_TASK INSTRUCTIONS_. For every entry below, give an exact repeat and leave out the pictures.

_Stored data_.
::::::::::

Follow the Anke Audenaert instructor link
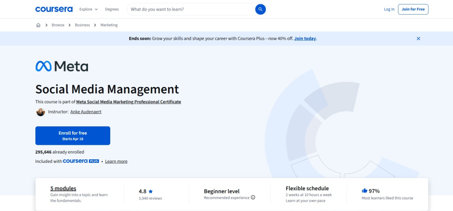 point(86,112)
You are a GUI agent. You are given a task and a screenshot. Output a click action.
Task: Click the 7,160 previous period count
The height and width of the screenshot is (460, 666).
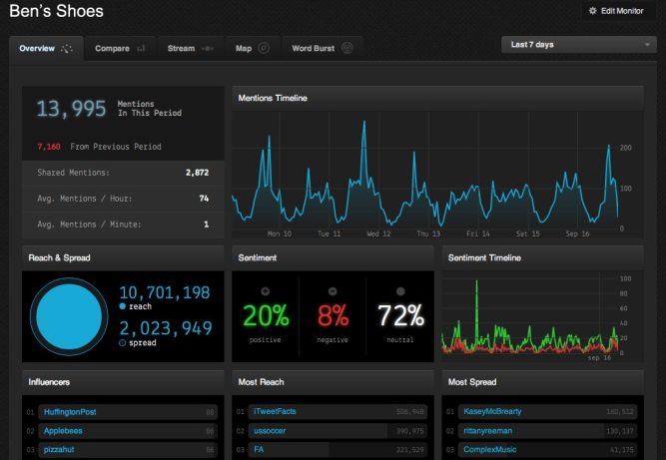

::::::::::

_FINAL ANSWER_.
Follow the Anke Audenaert instructor link
 point(86,112)
You are a GUI agent. You are given a task and a screenshot. Output a click action.
Task: Click the 7,160 previous period count
The height and width of the screenshot is (460, 666).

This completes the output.